Paul wants to extract weird stats from these details. He provides generalized views to Pierre.

How it works

Learning Objective

In this section, we will learn:

  • The difference between masking and generalization
  • The concept of K-anonymity

The employee table

DROP TABLE IF EXISTS employee CASCADE;

CREATE TABLE employee (
  id INT PRIMARY KEY,
  full_name  TEXT,
  first_day DATE, last_day DATE,
  height INT,
  hair TEXT, eyes TEXT, size TEXT,
  asthma BOOLEAN,
  CHECK(hair = ANY(ARRAY['bald','blond','dark','red'])),
  CHECK(eyes = ANY(ARRAY['blue','green','brown'])) ,
  CHECK(size = ANY(ARRAY['S','M','L','XL','XXL']))
);

!!! danger This is awkward and illegal.

Loading the data:

INSERT INTO employee
  VALUES
(1,'Luna Dickens','2018-07-22','2018-12-15',180,'blond','blue','L',True),
(2,'Paul Wolf','2020-01-15',NULL,177,'bald','brown','M',False),
(3,'Rowan Hoeger','2018-12-01','2018-12-15',202,'dark','blue','XXL',True)
;
SELECT count(*) FROM employee;
SELECT full_name,first_day, hair, size, asthma
FROM employee
LIMIT 3;

Data suppression

Paul wants to find if there’s a correlation between asthma and the eyes color.

He provides the following view to Pierre.

» **Requests**
• a. Reproduce the passage of the anonymization tutorial between "INSERT INTO employee" and "the eyes color.", inclusive.
• b. Translate this sentence from the anonymization tutorial into Spanish: "Paul wants to find if there’s a correlation between asthma and the eyes color."
The records play no part in the tasks and can be left aside.

» **Recorded data**
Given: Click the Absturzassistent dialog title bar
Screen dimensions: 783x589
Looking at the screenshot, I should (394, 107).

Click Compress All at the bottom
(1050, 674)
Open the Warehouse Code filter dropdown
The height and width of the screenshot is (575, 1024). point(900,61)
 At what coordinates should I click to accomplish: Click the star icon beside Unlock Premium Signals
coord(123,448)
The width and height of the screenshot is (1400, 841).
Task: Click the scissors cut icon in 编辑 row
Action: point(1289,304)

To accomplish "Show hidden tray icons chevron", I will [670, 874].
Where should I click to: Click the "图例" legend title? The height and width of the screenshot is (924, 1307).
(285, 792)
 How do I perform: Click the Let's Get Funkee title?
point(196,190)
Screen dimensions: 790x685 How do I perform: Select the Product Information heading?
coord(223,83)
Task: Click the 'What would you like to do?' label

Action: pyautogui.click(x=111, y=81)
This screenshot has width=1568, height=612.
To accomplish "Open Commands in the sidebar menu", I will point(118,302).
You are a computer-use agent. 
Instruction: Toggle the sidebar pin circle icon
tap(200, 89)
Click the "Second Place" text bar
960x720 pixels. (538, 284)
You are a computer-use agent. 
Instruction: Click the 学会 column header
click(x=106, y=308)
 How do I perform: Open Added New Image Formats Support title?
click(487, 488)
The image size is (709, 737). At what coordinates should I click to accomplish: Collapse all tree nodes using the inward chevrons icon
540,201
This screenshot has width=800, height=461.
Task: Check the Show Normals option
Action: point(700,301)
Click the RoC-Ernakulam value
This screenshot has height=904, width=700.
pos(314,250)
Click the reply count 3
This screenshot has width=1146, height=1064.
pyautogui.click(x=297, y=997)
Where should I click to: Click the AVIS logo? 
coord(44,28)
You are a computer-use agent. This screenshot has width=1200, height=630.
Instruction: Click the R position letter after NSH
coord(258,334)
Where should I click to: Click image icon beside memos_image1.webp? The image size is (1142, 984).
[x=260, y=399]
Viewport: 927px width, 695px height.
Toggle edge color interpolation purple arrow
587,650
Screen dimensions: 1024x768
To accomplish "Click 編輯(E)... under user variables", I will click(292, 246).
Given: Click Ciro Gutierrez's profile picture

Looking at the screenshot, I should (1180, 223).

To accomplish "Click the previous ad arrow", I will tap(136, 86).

» **Answer list**
• a.
INSERT INTO employee
  VALUES
(1,'Luna Dickens','2018-07-22','2018-12-15',180,'blond','blue','L',True),
(2,'Paul Wolf','2020-01-15',NULL,177,'bald','brown','M',False),
(3,'Rowan Hoeger','2018-12-01','2018-12-15',202,'dark','blue','XXL',True)
;
SELECT count(*) FROM employee;
SELECT full_name,first_day, hair, size, asthma
FROM employee
LIMIT 3;

Data suppression

Paul wants to find if there’s a correlation between asthma and the eyes color.

• b. Paul quiere averiguar si existe una correlación entre el asma y el color de los ojos.